[Problem description]
Look below for the line that has "Click the Placement". Set down the lines from there through the line that has "Uncheck the 全部风险主体 checkbox", exactly as written.

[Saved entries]
○ ○ ○ ○

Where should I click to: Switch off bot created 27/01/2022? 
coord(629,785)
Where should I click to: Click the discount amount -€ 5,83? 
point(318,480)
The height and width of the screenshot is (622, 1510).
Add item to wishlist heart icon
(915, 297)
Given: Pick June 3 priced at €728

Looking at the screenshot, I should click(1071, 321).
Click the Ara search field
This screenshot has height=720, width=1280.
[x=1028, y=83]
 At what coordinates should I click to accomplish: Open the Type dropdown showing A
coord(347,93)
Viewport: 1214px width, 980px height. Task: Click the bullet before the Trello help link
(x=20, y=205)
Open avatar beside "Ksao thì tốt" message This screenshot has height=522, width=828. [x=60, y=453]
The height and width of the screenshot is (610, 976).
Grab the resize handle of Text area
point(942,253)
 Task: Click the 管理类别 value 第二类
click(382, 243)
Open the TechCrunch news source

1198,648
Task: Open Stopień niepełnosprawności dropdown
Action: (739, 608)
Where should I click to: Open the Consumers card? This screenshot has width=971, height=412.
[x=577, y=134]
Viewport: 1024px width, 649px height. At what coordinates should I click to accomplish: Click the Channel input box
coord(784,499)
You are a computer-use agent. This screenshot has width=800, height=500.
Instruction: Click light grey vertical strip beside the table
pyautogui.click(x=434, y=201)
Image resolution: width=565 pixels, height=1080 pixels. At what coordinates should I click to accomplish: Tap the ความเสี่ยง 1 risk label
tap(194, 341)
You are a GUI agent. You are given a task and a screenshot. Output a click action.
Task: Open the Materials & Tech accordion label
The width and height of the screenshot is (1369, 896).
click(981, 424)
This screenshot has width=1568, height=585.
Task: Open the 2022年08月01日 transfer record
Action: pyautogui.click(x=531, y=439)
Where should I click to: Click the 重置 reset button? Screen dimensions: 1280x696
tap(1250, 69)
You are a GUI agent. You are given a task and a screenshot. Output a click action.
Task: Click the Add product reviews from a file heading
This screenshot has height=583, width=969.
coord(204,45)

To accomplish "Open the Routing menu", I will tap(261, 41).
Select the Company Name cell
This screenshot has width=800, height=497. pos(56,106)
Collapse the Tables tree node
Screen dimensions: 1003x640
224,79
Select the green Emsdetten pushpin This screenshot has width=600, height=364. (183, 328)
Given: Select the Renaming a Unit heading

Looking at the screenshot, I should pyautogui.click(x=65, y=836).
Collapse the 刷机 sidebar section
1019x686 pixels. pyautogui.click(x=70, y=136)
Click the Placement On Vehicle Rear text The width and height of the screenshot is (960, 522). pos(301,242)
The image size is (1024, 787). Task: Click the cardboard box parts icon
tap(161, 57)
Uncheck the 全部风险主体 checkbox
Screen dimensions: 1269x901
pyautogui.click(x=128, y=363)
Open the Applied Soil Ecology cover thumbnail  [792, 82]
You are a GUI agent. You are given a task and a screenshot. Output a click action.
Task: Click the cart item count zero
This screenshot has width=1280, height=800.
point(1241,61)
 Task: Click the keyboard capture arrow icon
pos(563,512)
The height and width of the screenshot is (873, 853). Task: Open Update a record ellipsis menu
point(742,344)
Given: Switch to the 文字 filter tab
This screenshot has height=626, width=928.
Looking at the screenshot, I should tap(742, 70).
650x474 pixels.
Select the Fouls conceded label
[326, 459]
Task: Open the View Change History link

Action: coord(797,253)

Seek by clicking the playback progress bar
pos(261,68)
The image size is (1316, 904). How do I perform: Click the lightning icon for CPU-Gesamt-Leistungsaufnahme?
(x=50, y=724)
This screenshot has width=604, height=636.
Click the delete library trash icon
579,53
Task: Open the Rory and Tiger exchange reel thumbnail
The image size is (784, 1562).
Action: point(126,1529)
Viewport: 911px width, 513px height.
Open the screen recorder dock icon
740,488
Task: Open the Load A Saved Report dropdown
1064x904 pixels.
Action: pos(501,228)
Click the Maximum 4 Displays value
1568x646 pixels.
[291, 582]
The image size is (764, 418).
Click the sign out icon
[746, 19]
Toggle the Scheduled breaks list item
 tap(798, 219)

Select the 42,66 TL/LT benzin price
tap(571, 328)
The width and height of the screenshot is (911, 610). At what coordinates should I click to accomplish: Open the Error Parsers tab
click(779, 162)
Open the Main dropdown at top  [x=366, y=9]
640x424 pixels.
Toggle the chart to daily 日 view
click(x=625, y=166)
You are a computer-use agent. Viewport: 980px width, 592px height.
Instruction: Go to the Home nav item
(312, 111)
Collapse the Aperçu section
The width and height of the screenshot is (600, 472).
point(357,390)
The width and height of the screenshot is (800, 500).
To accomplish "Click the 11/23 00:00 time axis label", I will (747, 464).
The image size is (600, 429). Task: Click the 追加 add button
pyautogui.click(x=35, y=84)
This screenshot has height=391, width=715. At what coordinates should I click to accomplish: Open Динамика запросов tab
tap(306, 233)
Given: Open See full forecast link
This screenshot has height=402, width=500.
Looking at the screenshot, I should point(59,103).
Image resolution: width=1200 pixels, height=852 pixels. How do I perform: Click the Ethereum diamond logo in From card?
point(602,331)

○ ○ ○ ○

[Reply to the exercise]
Click the Placement On Vehicle Rear text The width and height of the screenshot is (960, 522). pos(301,242)
The image size is (1024, 787). Task: Click the cardboard box parts icon
tap(161, 57)
Uncheck the 全部风险主体 checkbox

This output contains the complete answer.